ABOUT THIS TASK
Each entry below needs to be reproduced exactly as given.

━━━━━ DATA TO PROCESS

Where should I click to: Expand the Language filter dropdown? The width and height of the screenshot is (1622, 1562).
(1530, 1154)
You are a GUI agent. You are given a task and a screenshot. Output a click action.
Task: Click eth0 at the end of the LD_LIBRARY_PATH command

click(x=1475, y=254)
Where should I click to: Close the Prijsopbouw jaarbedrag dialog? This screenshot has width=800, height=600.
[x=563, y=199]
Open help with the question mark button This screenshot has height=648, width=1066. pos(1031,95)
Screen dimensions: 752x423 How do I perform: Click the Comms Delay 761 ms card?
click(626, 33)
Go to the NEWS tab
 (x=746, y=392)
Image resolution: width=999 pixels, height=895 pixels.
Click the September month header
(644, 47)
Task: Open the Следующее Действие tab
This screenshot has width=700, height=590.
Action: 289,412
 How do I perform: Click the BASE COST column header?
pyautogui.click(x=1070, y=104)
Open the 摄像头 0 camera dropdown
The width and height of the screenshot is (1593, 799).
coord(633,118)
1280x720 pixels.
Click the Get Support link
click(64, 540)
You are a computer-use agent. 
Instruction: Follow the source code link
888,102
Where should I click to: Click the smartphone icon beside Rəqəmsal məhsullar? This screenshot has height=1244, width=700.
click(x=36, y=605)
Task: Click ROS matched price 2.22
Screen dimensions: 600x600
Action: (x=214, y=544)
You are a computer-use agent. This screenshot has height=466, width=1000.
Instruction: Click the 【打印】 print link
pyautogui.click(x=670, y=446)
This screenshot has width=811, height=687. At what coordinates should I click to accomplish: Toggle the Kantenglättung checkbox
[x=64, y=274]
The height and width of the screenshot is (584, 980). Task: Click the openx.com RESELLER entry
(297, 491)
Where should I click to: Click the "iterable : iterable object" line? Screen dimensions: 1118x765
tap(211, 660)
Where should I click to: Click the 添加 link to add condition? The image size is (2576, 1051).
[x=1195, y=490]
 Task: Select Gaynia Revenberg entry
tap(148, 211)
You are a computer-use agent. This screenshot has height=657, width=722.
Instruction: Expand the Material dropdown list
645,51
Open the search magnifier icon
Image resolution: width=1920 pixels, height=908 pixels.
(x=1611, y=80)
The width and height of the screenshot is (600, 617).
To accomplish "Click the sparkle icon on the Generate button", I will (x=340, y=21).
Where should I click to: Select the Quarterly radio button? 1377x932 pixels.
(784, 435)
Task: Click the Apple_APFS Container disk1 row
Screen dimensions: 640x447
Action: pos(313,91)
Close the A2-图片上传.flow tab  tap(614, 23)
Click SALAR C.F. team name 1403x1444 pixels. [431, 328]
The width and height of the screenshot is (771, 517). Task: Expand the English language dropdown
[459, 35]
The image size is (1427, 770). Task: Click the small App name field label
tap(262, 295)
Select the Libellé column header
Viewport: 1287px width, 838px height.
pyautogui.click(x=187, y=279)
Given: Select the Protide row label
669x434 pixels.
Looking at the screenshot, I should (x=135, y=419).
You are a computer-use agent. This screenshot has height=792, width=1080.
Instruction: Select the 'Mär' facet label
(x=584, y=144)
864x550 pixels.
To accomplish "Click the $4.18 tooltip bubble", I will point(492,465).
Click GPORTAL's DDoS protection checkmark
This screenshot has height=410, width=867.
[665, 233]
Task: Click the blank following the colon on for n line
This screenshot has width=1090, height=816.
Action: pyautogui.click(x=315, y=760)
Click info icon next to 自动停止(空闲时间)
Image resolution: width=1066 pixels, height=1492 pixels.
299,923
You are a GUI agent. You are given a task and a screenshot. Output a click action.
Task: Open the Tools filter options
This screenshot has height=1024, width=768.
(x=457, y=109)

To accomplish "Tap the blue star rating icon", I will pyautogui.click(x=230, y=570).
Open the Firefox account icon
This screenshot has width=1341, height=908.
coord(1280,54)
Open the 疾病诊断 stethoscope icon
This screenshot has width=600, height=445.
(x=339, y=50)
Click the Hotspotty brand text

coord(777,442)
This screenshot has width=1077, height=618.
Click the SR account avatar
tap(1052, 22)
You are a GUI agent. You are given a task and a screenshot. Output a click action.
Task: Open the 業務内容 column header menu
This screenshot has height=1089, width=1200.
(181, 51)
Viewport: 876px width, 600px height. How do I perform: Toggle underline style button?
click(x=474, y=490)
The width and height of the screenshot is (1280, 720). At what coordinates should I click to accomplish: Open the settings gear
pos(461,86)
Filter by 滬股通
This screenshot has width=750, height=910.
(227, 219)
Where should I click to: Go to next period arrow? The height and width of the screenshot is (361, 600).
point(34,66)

━━━━━━━━━━

EXERCISE OUTPUT
Where should I click to: Expand the Language filter dropdown? The width and height of the screenshot is (1622, 1562).
(1530, 1154)
You are a GUI agent. You are given a task and a screenshot. Output a click action.
Task: Click eth0 at the end of the LD_LIBRARY_PATH command

click(x=1475, y=254)
Where should I click to: Close the Prijsopbouw jaarbedrag dialog? This screenshot has width=800, height=600.
[x=563, y=199]
Open help with the question mark button This screenshot has height=648, width=1066. pos(1031,95)
Screen dimensions: 752x423 How do I perform: Click the Comms Delay 761 ms card?
click(626, 33)
Go to the NEWS tab
 (x=746, y=392)
Image resolution: width=999 pixels, height=895 pixels.
Click the September month header
(644, 47)
Task: Open the Следующее Действие tab
This screenshot has width=700, height=590.
Action: 289,412
 How do I perform: Click the BASE COST column header?
pyautogui.click(x=1070, y=104)
Open the 摄像头 0 camera dropdown
The width and height of the screenshot is (1593, 799).
coord(633,118)
1280x720 pixels.
Click the Get Support link
click(64, 540)
You are a computer-use agent. 
Instruction: Follow the source code link
888,102
Where should I click to: Click the smartphone icon beside Rəqəmsal məhsullar? This screenshot has height=1244, width=700.
click(x=36, y=605)
Task: Click ROS matched price 2.22
Screen dimensions: 600x600
Action: (x=214, y=544)
You are a computer-use agent. This screenshot has height=466, width=1000.
Instruction: Click the 【打印】 print link
pyautogui.click(x=670, y=446)
This screenshot has width=811, height=687. At what coordinates should I click to accomplish: Toggle the Kantenglättung checkbox
[x=64, y=274]
The height and width of the screenshot is (584, 980). Task: Click the openx.com RESELLER entry
(297, 491)
Where should I click to: Click the "iterable : iterable object" line? Screen dimensions: 1118x765
tap(211, 660)
Where should I click to: Click the 添加 link to add condition? The image size is (2576, 1051).
[x=1195, y=490]
 Task: Select Gaynia Revenberg entry
tap(148, 211)
You are a computer-use agent. This screenshot has height=657, width=722.
Instruction: Expand the Material dropdown list
645,51
Open the search magnifier icon
Image resolution: width=1920 pixels, height=908 pixels.
(x=1611, y=80)
The width and height of the screenshot is (600, 617).
To accomplish "Click the sparkle icon on the Generate button", I will (x=340, y=21).
Where should I click to: Select the Quarterly radio button? 1377x932 pixels.
(784, 435)
Task: Click the Apple_APFS Container disk1 row
Screen dimensions: 640x447
Action: pos(313,91)
Close the A2-图片上传.flow tab  tap(614, 23)
Click SALAR C.F. team name 1403x1444 pixels. [431, 328]
The width and height of the screenshot is (771, 517). Task: Expand the English language dropdown
[459, 35]
The image size is (1427, 770). Task: Click the small App name field label
tap(262, 295)
Select the Libellé column header
Viewport: 1287px width, 838px height.
pyautogui.click(x=187, y=279)
Given: Select the Protide row label
669x434 pixels.
Looking at the screenshot, I should (x=135, y=419).
You are a computer-use agent. This screenshot has height=792, width=1080.
Instruction: Select the 'Mär' facet label
(x=584, y=144)
864x550 pixels.
To accomplish "Click the $4.18 tooltip bubble", I will point(492,465).
Click GPORTAL's DDoS protection checkmark
This screenshot has height=410, width=867.
[665, 233]
Task: Click the blank following the colon on for n line
This screenshot has width=1090, height=816.
Action: pyautogui.click(x=315, y=760)
Click info icon next to 自动停止(空闲时间)
Image resolution: width=1066 pixels, height=1492 pixels.
299,923
You are a GUI agent. You are given a task and a screenshot. Output a click action.
Task: Open the Tools filter options
This screenshot has height=1024, width=768.
(x=457, y=109)

To accomplish "Tap the blue star rating icon", I will pyautogui.click(x=230, y=570).
Open the Firefox account icon
This screenshot has width=1341, height=908.
coord(1280,54)
Open the 疾病诊断 stethoscope icon
This screenshot has width=600, height=445.
(x=339, y=50)
Click the Hotspotty brand text

coord(777,442)
This screenshot has width=1077, height=618.
Click the SR account avatar
tap(1052, 22)
You are a GUI agent. You are given a task and a screenshot. Output a click action.
Task: Open the 業務内容 column header menu
This screenshot has height=1089, width=1200.
(181, 51)
Viewport: 876px width, 600px height. How do I perform: Toggle underline style button?
click(x=474, y=490)
The width and height of the screenshot is (1280, 720). At what coordinates should I click to accomplish: Open the settings gear
pos(461,86)
Filter by 滬股通
This screenshot has width=750, height=910.
(227, 219)
Where should I click to: Go to next period arrow? The height and width of the screenshot is (361, 600).
point(34,66)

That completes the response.